A new report from the UCLA Center for Health Policy Research indicates that of the 3.5 million California residents who indicated that they were the victim of intimate partner violence (IPV), approximately 594,000 reported that they also experienced symptoms of serious psychological distress, including problems with anxiety and depression. Those who are victims of IPV are three times as likely to report serious psychological distress in the past year when compared with adults not exposed to this type of violence.
Those who identified themselves as victims of IPV were also more likely than non-victims to seek mental health care and to cope through binge drinking. The study’s lead author, Elaine Zahnd, Ph.D., explained that the violence does “double damage,” causing not only physical problems but also an emotional scar that can lead to the use of alcohol or drugs to dull the pain.
The findings of the report show that women were twice as likely as men to be victims of IPV (20.5 percent versus 9.1 percent) and both male and female victims were likely to report serious psychological distress.
Nearly half of all IPV victims (47.6 percent) reported that their partner or spouse seemed to be under the influence of alcohol or drugs during the most recent attack.
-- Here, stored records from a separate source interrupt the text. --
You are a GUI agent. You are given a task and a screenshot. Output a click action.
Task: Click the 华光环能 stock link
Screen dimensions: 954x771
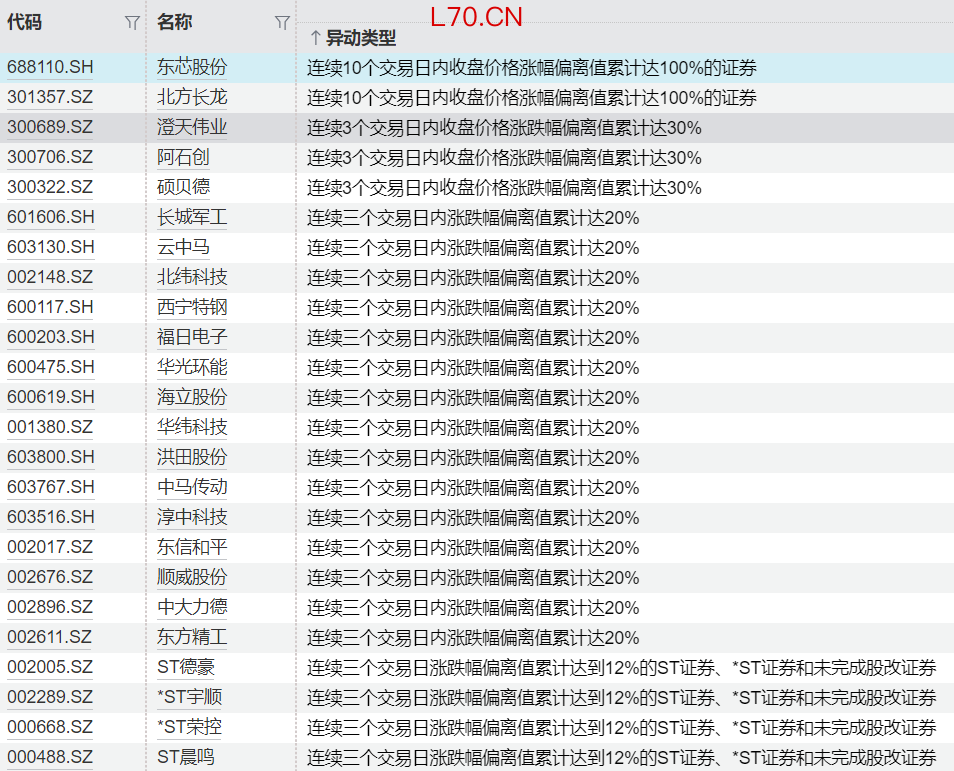coord(192,368)
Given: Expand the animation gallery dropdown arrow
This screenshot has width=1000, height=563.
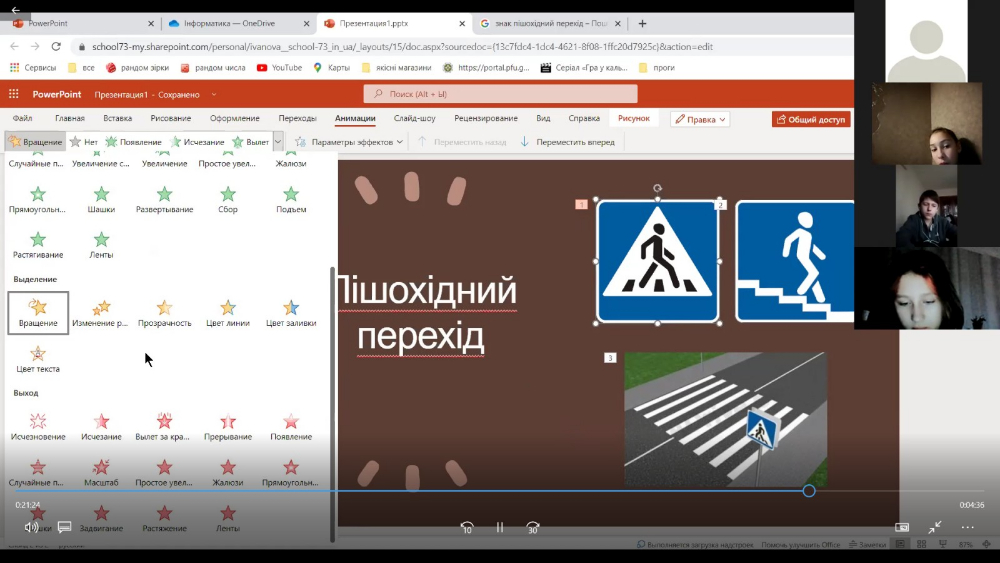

In addition, approximately one-third of those who reported being an IPV victim also requested help for a mental or emotional problem or an alcohol or drug problem. In comparison, only 12.6 percent of non-victims reported needing help with a mental problem.
Victims of IPV were significantly more likely than non-victims to report needing to see their primary care physician, a psychiatrist, a social worker or a counselor for problems related to psychological or emotional health or to address their use of alcohol or other drugs (23.9 percent versus 9.5 percent).
Over half of the surveyed IPV victims indicated that they had engaged in a binge drinking incident in the past year (52.4 percent), compared with 35.1 percent of non-victims. In addition, 7 percent of IPV victims also reported that they engaged in binge drinking on a regular basis, compared with 4.5 percent of non-victims.
The researchers believe that the findings provide evidence supporting the inclusion of screening for IPV as a regular part of medical check-ups.